Oregon State began the season by upending No. 13 Wisconsin and then No. 19 UCLA in its Pac-12 opener. The team also logged a non-conference victory at BYU and beat five teams headed to play in their own bowl games this season. The Associated Press ranked the Beavers in its poll a school-record 11 consecutive weeks.
The team escalated to as high as No. 7 this season in the AP and BCS polls. “It’s a tremendous honor for the Beavers to play in such a prestigious bowl game,” Riley said. “We’re looking forward to playing a good Texas team and spending part of the holiday season in San Antonio.”
This season will mark the Beavers’ first appearance in the Alamo Bowl, as well as the team’s first postseason game since the 2009 MAACO Bowl in Las Vegas.

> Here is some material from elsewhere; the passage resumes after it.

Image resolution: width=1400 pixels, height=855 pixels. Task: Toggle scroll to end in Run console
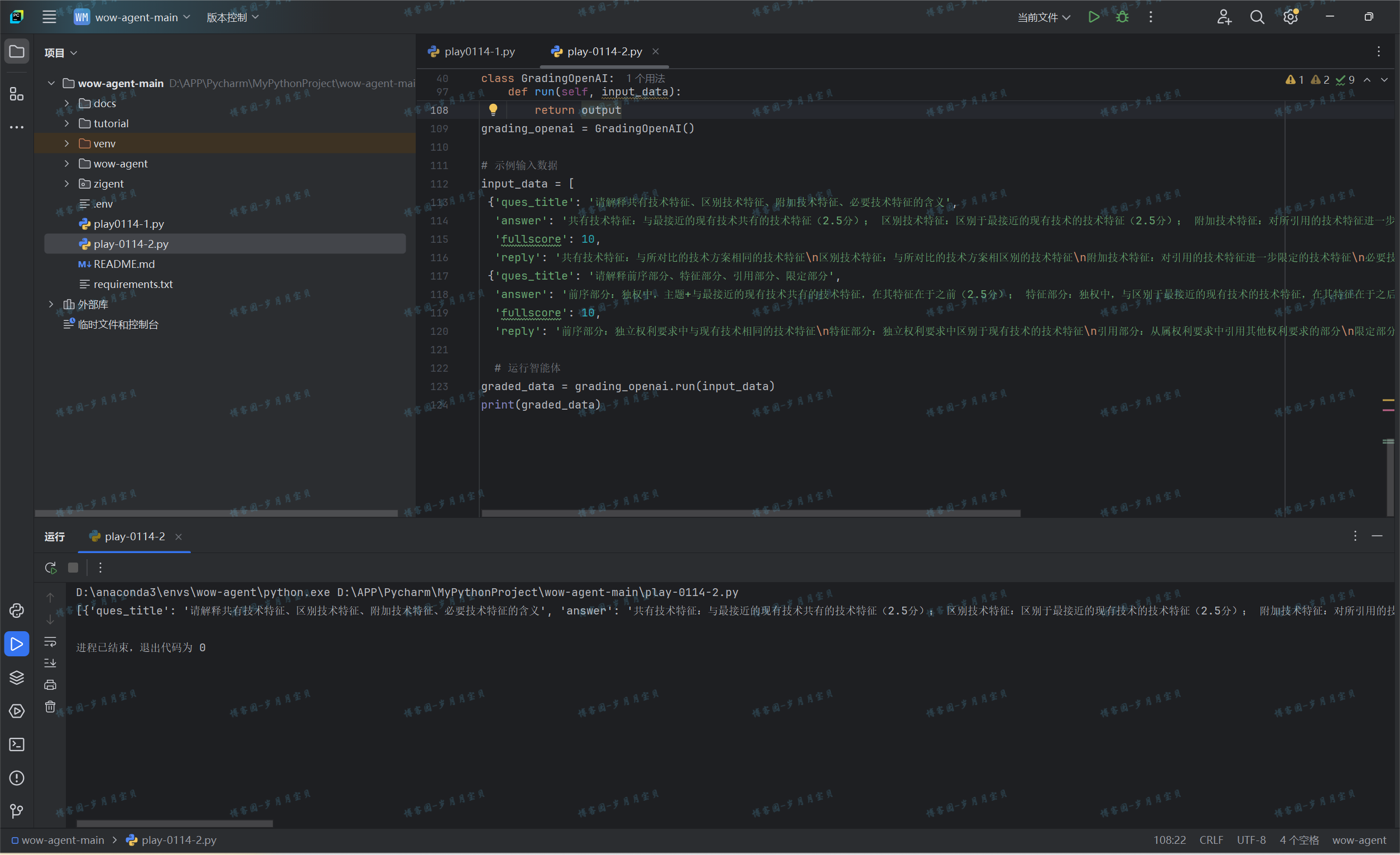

Oregon State is 6-2 in bowl games since the 2000 season, including 5-1 with Riley at the helm of the program. The Beavers will be the sixth team from the current Pac-12 Conference to play in the Valero Alamo Bowl.
“This will be a great conclusion to my Beaver career,” Oregon State cornerback Jordan Poyer, a first team All-American and team cocaptain, said. “I’m excited to play in a great game and against an outstanding opponent.” Oregon State ranks No. 22 in the FBS in scoring defense (19.8 points per game) and 17th in pass efficiency defense (110.8 rating). The Beavers are among the best teams in the country in forcing turnovers. They tied for sixth for interceptions (19) and tied for 12th with 30 forced turnovers.
Quarterback Sean Mannion leads an Oregon State offense that ranks 15th in the nation in passing yards (316.5 yards per game) and 38th in scoring (33.0 points per game). The Beavers’ leading rusher is Storm Woods, a Pflugerville native, with 822 yards and 11 touchdowns on the season.
Wide receiver Markus Wheaton ranks 11th in the nation in receiving yards per game and is the school’s all-time receptions leader (224). He needs 43 receiving yards in the Alamo Bowl to become the third player in Oregon State history with 3,000 yards or more. Oregon State started the season 6-0 and lost three of its final six outings.
But the Beavers will come to San Antonio on a huge positive — they set a new school record by scoring 77 points against Nicholls State Dec. 1. It was the fourth time in school history that the Beavers surpassed 70 points and the first time since 1931.